The number of people requesting early withdrawal of their superannuation balances to the Department of Human Services has jumped 51.7 per cent in the year to June 30 2016.
But the requests are often not successful, with applications approved in full or part up only up 6.3 per cent, according to new figures.
As this chart shows, the number of applications for compassionate super withdrawal has jumped dramatically in the most recent year, with 29,379 requests received by the Department of Human Services compared to 19,367 requests in 2015-15.
That year the number was up 4.2 per cent from 19,286, experienced in 2013-14; a figure which in turn was up seven per cent from the 18,024 applications the year before that.
So the question is ‘why did the figures jump so much in the latest year? ‘
This is hard to determine.

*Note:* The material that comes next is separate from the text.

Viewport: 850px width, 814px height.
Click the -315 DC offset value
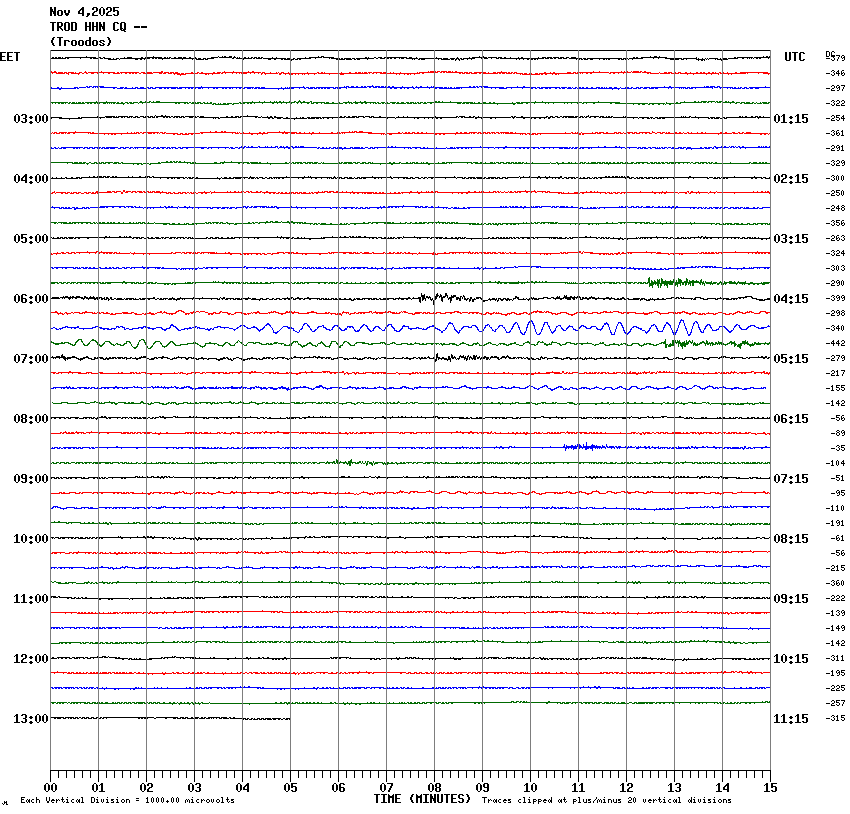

However one insider with a social welfare group who did not wish to be named told The New Daily that awareness of the avenue of compassionate grounds to gain early release of super is rising as a result of law firms pushing the issue among their clients who strike financial or health troubles.
Jonathan Brown, media officer for the Consumer Action Legal Service, said part of the explanation for for the jump in requests was tied up with rising house prices and underemployment. “We are seeing rising levels of mortgage stress which often encourages people to seek early super release on compassionate or financial hardship grounds.”
The other avenue to gain early release of super monies is for the alleviation of severe financial hardship. Total withdrawals through this avenue are much larger than those for compassionate grounds.
However both avenues are highly restricted with applications scrutinised by the authorities.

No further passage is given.